And coming up in the next issue as I write is ‘Cassette reborn: The PHX Audiotape Story’. Well you don’t fool me. I know a tape revival when I see one.

best wishes,

Melvyn Dover.




Open reel tape is making a comeback as a high quality audio source. A Studer  A807 (left) was spotted feeding Avantgarde loudspeakers at the 2010 High  End Show, Munich, Germany.

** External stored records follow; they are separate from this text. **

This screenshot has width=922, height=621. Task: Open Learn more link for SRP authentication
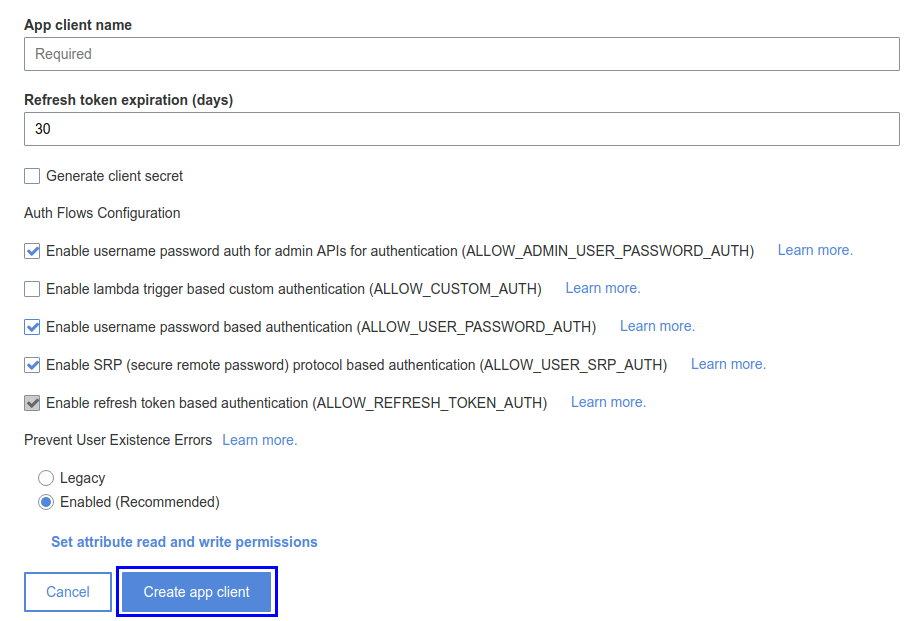728,364
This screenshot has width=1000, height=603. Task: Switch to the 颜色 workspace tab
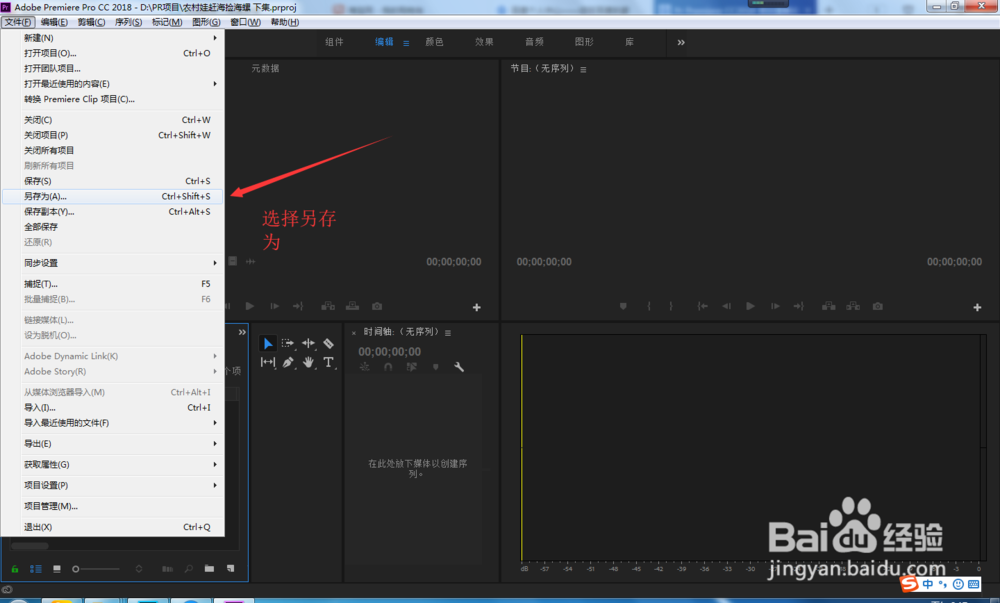pos(434,42)
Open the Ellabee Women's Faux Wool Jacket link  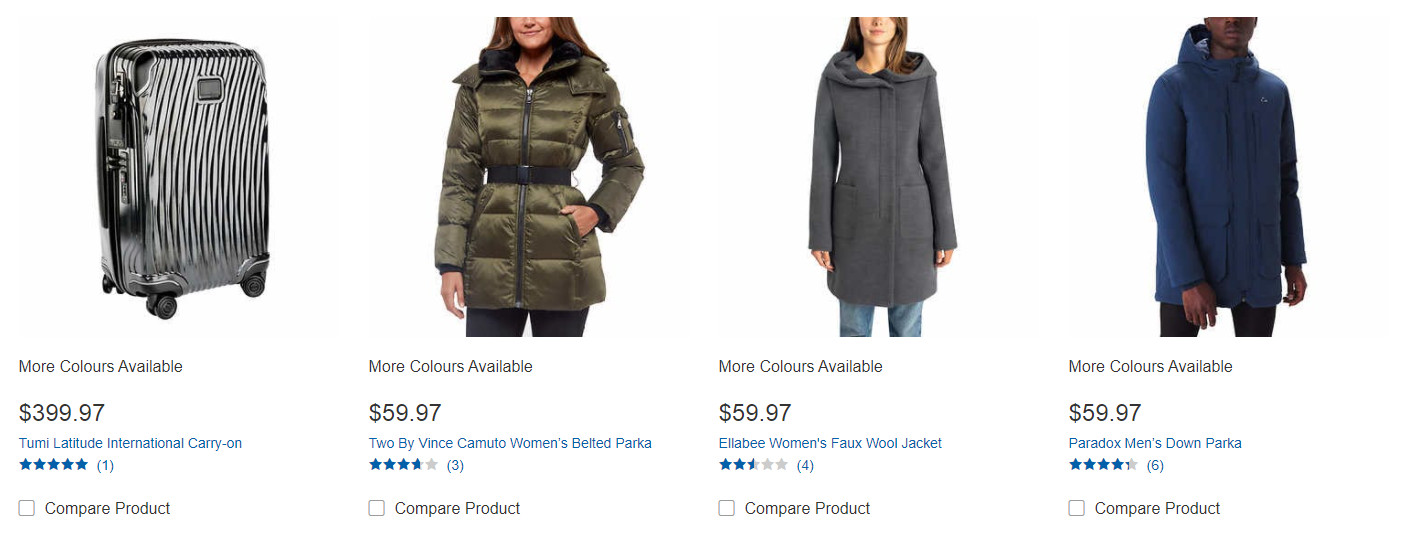(x=830, y=443)
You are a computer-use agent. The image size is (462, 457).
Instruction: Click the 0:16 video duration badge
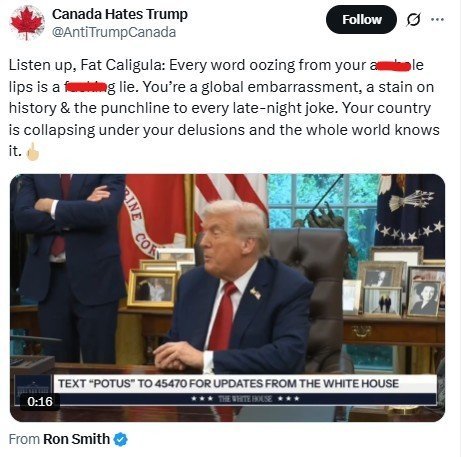pyautogui.click(x=40, y=402)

Yes, I have spotted open reel recorders being used as a source at the Heathrow Show this year and at Germany’s High End Show. My picture shows a Studer A807 open reel in the Avantgarde Acoustic room, at the High End show in Munich, May 2010. High speed analogue tape is a very clean and impressive sounding source, even studio people agree. I’m not sure it could ever come back in the home, as using an open reel is a hassle, but they sure look the part. Sony’s Elcaset was the next best thing and more domestically palatable. NK


Nothing gets past you, Melvin! The country has obviously risen up to free itself from the tyranny of ones and noughts flashing across the memory chips of iPod Touches nationwide, and voted with their feet for a magnetic particle coated, polyester film based music format! The only debate now is which is it to be; fans are lining up behind two camps. First the hardcore 'open reelistas' to whom seven and a half inches per second on quarter inch tape is the absolute minimum for decent fidelity. In the other corner are the arriviste Compactistas, believers for whom 1963 was the 'year zero'. These folk can be seen buying the last remaining stocks of TDK SA 90s from Richer Sounds at 99p each, happy in the knowledge that their well set up cassette decks sound far better than anyone could possibly imagine. Me personally, I straddle both camps but I love magnetic tape and continue to use it on a daily basis; my classic Jag has a very decent OE tape deck fitted and it sounds superb playing back recordings made from my turntable to my Sony Walkman Pro. Tape can sound great, and it's still amazingly simple to use; just press 'record' and 'play', cue up that stylus and come back 20 minutes later to turn the record over; job's a good 'un! DP



My name is Norbert Goretich and I am a fan of your magazine. I like the Mail section very much where I can pick up valuable information about everything hi-fi. That’s why I write to you hoping that you can help me to find the right cartridge for my turntable.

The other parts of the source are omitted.